■ Records for the task:
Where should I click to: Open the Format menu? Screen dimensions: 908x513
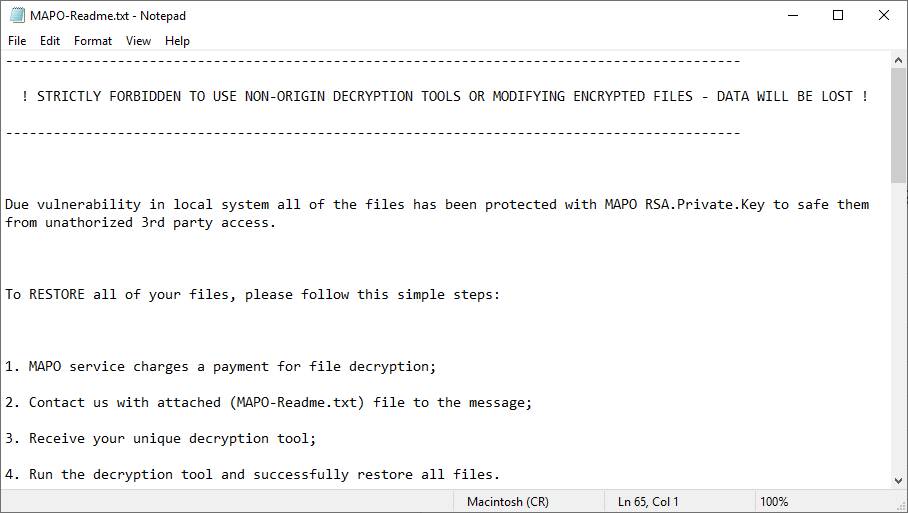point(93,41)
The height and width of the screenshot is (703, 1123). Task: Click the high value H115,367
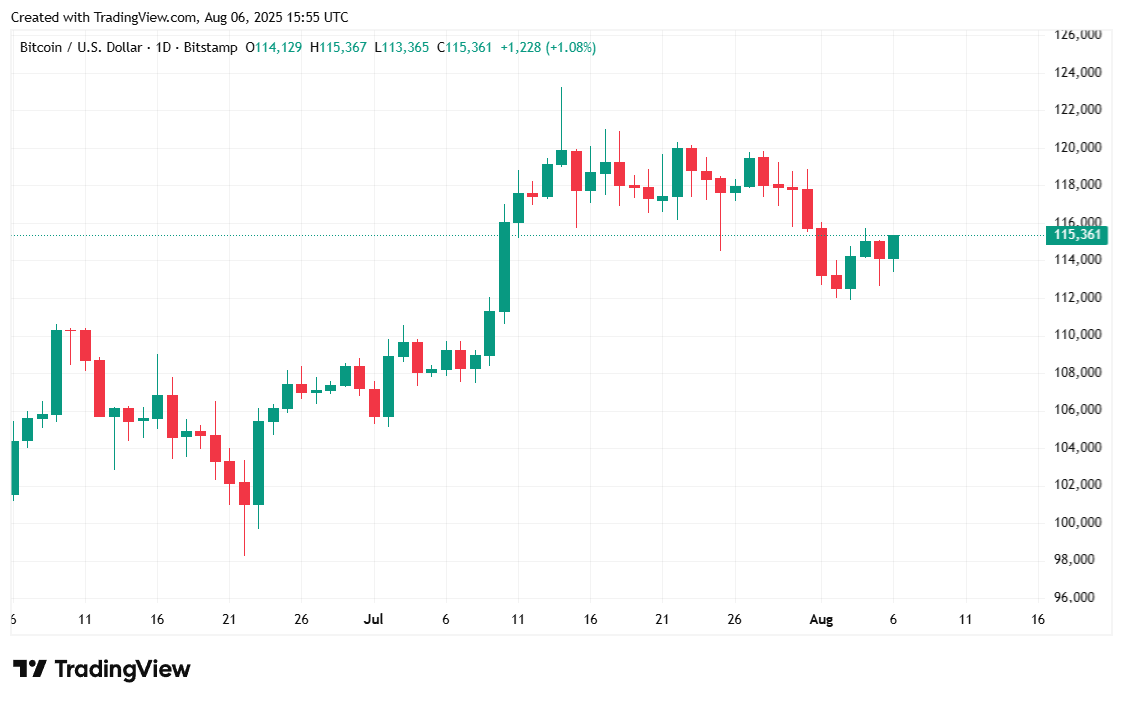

--

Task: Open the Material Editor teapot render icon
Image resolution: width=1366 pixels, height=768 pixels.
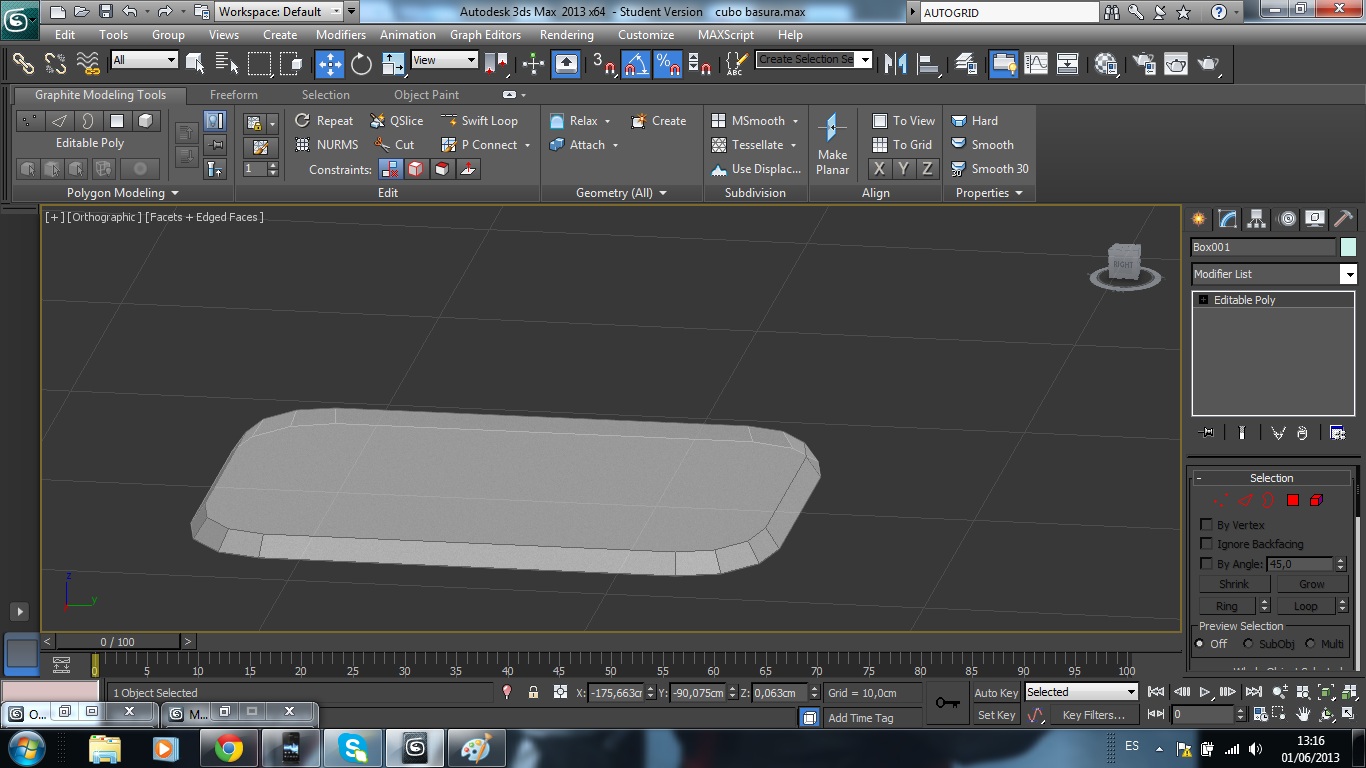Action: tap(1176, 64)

■ Your objective: Reproduce the listing above only between the lines holding "Where should I" and "The height and", inclusive. Every line must match exactly, and pictures are dropped.

■ Answer for this exercise:
Where should I click to: Open the Format menu? Screen dimensions: 908x513
point(93,41)
The height and width of the screenshot is (703, 1123). Task: Click the high value H115,367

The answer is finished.